• _YOUR INSTRUCTIONS_:
Please return every line from the entries that has the string "Show" in it.

RECORDS PROVIDED START

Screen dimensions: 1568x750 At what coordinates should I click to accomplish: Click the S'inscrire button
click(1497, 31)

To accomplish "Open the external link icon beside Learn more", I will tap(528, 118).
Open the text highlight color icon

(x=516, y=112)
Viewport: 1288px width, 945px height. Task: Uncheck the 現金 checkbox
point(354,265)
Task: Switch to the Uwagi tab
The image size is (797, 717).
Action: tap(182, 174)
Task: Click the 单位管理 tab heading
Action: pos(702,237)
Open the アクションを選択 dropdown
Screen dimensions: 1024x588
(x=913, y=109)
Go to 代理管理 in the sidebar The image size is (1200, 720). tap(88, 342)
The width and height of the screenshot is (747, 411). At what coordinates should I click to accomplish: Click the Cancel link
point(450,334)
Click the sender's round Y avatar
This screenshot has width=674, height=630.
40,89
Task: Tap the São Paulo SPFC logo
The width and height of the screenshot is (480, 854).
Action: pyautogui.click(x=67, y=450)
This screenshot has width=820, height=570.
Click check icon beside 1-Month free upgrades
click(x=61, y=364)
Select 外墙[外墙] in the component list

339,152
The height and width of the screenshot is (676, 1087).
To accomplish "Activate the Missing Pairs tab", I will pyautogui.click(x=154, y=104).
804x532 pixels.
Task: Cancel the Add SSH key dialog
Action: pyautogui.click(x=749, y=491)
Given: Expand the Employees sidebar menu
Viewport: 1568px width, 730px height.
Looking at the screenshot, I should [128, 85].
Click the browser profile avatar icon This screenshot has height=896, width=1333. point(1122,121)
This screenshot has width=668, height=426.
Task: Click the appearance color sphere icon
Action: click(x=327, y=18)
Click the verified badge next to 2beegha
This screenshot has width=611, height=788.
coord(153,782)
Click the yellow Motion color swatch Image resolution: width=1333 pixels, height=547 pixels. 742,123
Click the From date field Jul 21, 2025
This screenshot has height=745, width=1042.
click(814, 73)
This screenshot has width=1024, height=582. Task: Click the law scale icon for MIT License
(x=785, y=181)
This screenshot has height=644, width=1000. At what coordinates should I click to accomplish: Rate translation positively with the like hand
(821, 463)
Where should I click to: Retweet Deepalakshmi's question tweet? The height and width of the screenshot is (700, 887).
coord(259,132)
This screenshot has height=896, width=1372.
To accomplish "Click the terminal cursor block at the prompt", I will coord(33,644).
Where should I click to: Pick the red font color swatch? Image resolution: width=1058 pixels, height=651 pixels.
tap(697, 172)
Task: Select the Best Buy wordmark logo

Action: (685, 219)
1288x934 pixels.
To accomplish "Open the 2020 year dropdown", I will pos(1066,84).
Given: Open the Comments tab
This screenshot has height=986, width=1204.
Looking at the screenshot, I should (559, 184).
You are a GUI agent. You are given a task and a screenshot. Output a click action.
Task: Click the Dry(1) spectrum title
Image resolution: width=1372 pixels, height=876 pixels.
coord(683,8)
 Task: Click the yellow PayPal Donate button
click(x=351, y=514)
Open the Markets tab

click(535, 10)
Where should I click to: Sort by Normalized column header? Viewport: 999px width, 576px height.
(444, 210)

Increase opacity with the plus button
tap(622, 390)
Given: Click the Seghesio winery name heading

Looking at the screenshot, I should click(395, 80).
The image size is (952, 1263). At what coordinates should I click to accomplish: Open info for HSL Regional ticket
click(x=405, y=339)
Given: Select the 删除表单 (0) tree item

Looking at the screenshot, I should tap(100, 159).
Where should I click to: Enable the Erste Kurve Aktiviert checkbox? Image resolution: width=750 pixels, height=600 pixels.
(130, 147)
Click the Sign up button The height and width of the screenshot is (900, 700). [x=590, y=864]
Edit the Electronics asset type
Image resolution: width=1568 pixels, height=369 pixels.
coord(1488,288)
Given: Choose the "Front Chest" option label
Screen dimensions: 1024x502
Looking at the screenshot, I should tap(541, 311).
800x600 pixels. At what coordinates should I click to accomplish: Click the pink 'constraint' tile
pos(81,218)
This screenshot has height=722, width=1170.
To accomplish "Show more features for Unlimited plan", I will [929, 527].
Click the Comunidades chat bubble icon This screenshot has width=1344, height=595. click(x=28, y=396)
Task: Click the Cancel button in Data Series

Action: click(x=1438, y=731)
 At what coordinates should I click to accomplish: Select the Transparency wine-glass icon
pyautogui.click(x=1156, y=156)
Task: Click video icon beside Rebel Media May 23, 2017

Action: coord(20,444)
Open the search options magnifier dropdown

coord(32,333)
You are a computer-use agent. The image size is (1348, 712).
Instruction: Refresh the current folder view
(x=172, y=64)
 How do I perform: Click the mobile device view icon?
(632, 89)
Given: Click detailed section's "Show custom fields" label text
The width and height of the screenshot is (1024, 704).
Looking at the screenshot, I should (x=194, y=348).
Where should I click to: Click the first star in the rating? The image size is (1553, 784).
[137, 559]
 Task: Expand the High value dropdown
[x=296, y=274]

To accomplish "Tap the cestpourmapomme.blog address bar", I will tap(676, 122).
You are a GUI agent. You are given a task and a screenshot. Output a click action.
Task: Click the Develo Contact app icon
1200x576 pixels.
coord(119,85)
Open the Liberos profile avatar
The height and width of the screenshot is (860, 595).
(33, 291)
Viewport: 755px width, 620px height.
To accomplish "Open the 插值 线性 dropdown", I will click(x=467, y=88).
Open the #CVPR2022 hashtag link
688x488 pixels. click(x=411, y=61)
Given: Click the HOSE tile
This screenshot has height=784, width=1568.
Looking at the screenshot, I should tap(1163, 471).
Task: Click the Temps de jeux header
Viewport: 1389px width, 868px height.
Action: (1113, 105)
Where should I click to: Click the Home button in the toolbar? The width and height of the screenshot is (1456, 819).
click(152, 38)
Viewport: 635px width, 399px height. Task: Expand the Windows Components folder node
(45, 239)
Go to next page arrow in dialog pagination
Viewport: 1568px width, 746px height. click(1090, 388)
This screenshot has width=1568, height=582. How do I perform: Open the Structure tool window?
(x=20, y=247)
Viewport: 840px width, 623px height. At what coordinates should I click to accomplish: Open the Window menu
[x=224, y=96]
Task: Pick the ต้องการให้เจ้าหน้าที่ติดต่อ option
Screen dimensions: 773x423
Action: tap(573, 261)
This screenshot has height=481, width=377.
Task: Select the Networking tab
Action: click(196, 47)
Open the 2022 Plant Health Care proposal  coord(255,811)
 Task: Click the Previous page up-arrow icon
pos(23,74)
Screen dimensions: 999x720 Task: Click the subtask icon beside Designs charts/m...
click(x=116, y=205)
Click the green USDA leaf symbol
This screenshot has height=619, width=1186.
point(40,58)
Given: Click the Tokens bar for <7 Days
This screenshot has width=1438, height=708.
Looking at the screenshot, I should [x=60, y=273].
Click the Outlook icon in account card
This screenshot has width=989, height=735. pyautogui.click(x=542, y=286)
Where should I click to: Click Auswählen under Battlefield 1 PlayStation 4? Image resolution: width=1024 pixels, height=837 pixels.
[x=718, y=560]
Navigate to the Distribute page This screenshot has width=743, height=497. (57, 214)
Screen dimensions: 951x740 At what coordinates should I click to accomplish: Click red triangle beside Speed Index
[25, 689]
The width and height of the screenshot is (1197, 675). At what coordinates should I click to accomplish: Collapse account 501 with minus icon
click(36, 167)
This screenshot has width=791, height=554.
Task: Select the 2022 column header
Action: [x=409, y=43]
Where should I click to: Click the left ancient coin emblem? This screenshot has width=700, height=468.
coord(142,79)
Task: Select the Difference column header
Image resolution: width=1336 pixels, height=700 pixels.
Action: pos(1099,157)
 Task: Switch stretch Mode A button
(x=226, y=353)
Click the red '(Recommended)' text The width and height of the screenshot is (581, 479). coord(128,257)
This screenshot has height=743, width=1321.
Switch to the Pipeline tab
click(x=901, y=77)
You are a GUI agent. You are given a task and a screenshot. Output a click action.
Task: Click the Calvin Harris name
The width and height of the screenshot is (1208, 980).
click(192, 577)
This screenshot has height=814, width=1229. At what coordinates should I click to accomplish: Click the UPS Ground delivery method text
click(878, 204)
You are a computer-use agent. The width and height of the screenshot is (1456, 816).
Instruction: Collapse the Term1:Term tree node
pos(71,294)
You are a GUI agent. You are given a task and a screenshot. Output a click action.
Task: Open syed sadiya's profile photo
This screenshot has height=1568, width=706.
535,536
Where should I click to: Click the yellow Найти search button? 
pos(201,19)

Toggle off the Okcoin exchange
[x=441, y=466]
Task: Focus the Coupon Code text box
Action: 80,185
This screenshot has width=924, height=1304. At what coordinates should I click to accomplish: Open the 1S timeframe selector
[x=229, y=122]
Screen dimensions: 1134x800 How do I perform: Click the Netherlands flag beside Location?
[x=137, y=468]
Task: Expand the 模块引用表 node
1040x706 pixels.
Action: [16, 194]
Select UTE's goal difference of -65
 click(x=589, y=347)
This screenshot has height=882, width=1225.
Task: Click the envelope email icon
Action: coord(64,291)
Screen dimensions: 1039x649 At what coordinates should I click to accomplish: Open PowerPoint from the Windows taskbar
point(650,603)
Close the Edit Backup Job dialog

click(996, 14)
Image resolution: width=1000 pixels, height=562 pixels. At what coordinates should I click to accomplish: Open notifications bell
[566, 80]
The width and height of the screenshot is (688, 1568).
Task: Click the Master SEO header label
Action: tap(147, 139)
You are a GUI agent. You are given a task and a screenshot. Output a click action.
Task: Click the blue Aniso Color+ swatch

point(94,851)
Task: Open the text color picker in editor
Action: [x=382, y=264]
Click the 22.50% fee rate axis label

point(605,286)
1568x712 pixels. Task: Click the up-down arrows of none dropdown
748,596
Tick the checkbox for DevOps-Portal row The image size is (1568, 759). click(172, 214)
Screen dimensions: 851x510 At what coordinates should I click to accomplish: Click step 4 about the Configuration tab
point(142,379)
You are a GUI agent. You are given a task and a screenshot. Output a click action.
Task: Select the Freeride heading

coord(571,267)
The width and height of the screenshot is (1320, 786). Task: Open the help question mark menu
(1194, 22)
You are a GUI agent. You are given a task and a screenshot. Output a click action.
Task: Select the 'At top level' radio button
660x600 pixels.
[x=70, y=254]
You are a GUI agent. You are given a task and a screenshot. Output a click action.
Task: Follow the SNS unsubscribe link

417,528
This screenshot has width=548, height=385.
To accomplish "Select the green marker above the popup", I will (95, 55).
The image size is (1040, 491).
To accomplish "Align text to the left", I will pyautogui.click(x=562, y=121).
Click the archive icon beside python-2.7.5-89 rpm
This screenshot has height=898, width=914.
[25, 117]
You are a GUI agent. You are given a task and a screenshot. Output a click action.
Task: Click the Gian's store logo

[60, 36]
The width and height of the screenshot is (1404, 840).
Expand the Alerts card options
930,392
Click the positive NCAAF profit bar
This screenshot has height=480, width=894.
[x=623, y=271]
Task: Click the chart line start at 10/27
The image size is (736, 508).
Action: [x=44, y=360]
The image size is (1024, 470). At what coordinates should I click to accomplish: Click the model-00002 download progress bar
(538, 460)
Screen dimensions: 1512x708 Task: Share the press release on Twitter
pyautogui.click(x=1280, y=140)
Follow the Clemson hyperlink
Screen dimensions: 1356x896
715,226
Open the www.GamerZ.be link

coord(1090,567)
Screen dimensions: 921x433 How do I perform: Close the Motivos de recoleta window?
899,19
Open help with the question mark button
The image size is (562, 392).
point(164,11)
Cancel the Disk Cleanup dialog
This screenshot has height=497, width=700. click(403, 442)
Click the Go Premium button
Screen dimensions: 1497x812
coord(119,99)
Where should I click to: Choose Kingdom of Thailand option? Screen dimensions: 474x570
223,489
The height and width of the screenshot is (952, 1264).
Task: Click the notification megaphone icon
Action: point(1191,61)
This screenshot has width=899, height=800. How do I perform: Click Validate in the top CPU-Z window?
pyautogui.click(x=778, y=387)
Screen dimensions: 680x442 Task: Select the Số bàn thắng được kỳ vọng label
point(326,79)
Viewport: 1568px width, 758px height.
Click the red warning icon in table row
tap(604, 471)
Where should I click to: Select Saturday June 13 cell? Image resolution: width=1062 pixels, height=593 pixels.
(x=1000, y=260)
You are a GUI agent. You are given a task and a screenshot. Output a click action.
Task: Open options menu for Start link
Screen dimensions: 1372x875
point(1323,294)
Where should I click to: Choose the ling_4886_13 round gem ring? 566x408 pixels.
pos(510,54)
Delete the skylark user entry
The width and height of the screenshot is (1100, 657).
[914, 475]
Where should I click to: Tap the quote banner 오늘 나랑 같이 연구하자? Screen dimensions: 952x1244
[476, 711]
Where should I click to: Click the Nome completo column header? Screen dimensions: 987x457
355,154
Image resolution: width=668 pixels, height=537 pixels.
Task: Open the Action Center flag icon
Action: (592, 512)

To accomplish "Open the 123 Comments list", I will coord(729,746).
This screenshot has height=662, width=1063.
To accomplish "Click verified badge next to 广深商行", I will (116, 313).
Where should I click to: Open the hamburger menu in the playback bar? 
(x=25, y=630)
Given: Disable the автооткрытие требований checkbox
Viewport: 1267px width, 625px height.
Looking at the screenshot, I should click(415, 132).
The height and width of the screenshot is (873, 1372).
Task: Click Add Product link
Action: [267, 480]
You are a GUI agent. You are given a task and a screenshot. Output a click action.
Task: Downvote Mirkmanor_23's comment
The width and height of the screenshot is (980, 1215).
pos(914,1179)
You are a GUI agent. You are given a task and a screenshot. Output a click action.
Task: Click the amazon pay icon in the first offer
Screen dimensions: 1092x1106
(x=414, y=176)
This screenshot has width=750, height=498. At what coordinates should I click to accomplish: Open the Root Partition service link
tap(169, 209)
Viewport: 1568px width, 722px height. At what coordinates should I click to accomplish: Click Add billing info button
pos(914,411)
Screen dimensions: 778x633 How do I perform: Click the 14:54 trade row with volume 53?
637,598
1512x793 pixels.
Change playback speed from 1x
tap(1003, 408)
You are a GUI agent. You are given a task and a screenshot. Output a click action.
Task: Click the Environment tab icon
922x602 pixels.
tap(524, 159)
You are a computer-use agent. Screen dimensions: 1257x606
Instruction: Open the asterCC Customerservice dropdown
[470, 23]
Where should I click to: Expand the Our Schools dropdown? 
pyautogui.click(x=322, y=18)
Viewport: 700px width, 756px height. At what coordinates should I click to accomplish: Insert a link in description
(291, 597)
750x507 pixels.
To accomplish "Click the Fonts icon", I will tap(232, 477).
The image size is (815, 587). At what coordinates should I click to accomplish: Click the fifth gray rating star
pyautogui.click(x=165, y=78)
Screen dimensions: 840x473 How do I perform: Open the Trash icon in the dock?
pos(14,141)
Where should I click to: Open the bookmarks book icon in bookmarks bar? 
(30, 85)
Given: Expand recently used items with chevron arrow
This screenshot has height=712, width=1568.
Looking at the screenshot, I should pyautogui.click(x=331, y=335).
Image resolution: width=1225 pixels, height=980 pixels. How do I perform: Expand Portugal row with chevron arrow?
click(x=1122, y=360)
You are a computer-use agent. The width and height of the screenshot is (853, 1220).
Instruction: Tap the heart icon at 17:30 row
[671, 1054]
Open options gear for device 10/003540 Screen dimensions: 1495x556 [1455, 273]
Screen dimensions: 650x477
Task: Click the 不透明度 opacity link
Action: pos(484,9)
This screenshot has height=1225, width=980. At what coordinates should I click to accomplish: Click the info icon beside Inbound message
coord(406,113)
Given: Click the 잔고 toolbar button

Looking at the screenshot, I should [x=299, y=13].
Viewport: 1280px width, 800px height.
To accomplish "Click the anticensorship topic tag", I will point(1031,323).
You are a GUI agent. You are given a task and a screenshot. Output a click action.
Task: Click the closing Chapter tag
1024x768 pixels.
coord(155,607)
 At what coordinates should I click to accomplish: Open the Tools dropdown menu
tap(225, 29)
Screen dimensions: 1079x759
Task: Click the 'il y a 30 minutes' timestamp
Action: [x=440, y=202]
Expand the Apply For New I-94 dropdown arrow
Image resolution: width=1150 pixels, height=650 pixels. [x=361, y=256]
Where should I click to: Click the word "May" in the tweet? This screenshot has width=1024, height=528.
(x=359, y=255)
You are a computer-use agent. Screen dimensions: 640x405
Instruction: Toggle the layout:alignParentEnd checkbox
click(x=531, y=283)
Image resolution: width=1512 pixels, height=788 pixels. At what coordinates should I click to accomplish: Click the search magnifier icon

RECORDS PROVIDED END

• _PROBLEM SOLUTION_:
To accomplish "Show more features for Unlimited plan", I will [929, 527].
Given: Click detailed section's "Show custom fields" label text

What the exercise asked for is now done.